NEW YORK (Reuters Health) - Some heart disease patients may have overly optimistic expectations of procedures used to unclog coronary arteries, new research suggests.
In a study of 633 patients considering heart bypass surgery or angioplasty, researchers found that the patients typically expected the procedures to be more beneficial than their doctors did.
Among patients, 83 percent expected that their symptoms would improve, while the same percentage believed they would gain years in life. Their doctors, however, generally had lower expectations; they believed, for example, that 53 percent of the patients would live longer if they had angioplasty or bypass surgery.
Moreover, there was often a discrepancy between what the patients said their doctor told them about the procedures' benefits and what the doctor actually believed.
The researchers, led by Dr. Jeff Whittle of the VA Medical Center in Milwaukee, report their findings in the American Heart Journal.
Angioplasty and coronary bypass surgery are commonly performed in people with atherosclerosis, a hardening and narrowing of the arteries that impedes blood flow to the heart. In angioplasty, a balloon-tipped catheter is threaded into the diseased artery to push aside blockages and improve blood flow; in bypass surgery, a healthy blood vessel is sewn onto the diseased heart artery to reroute the blood around blockages.
Both procedures can ease heart disease symptoms such as chest pain and breathlessness, and may lower the risk of heart attack in some people.
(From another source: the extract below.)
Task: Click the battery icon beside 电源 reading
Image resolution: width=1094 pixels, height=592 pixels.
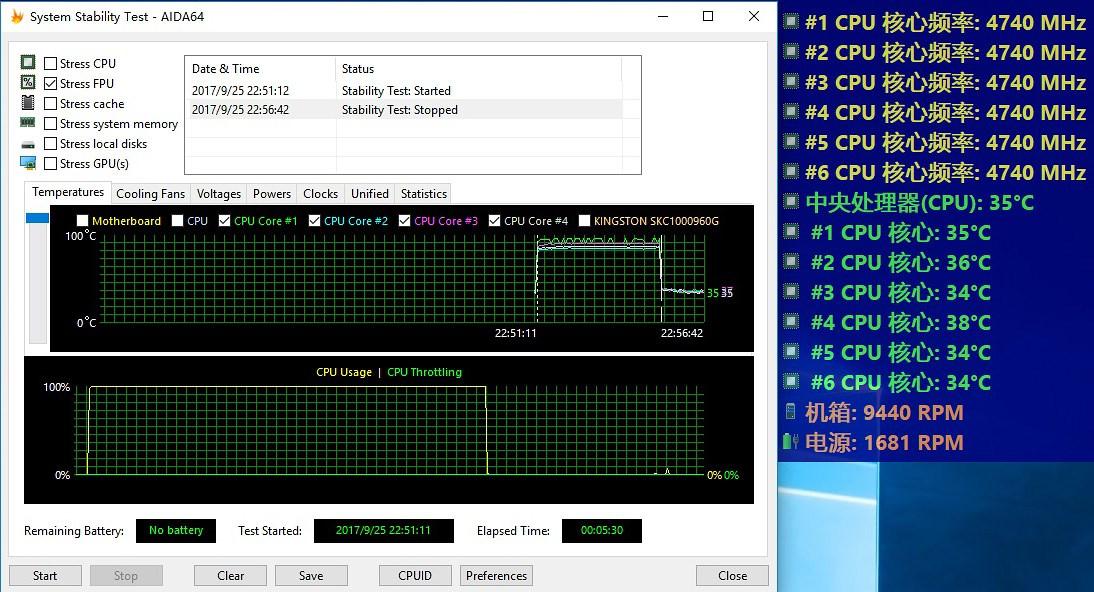Action: tap(788, 441)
The current study included patients at four U.S. hospitals who underwent angiography, an X-ray examination of the blood vessels to detect blockages. Overall, 633 patients were told they should consider either angioplasty or bypass surgery. Whittle's team interviewed these patients and the doctors who performed the angiography about their expectations of benefits.
Most patients and doctors did believe that the procedures would improve patients' symptoms, the researchers found. There was a greater divide when it came to expectations of improved survival. And the odds that any one patient's expectations would match up with his or her doctor's beliefs were no better than chance.
It's not clear why doctors' and patients' expectations conflicted in many cases, according to the researchers. But, they write, "the results suggest that physicians and patients are not communicating successfully about this key decision element."
They point out that, in "modern practice," patients who undergo angiography often make quick decisions about whether to have angioplasty or bypass surgery. This leaves little time for written materials, videos or other information that might help them better understand the benefits and risks of the procedures.
Future studies, Whittle and his colleagues conclude, "could confirm our findings, clarify factors that may lead to poor understanding of procedure benefits, and determine how patients' beliefs affect decisions."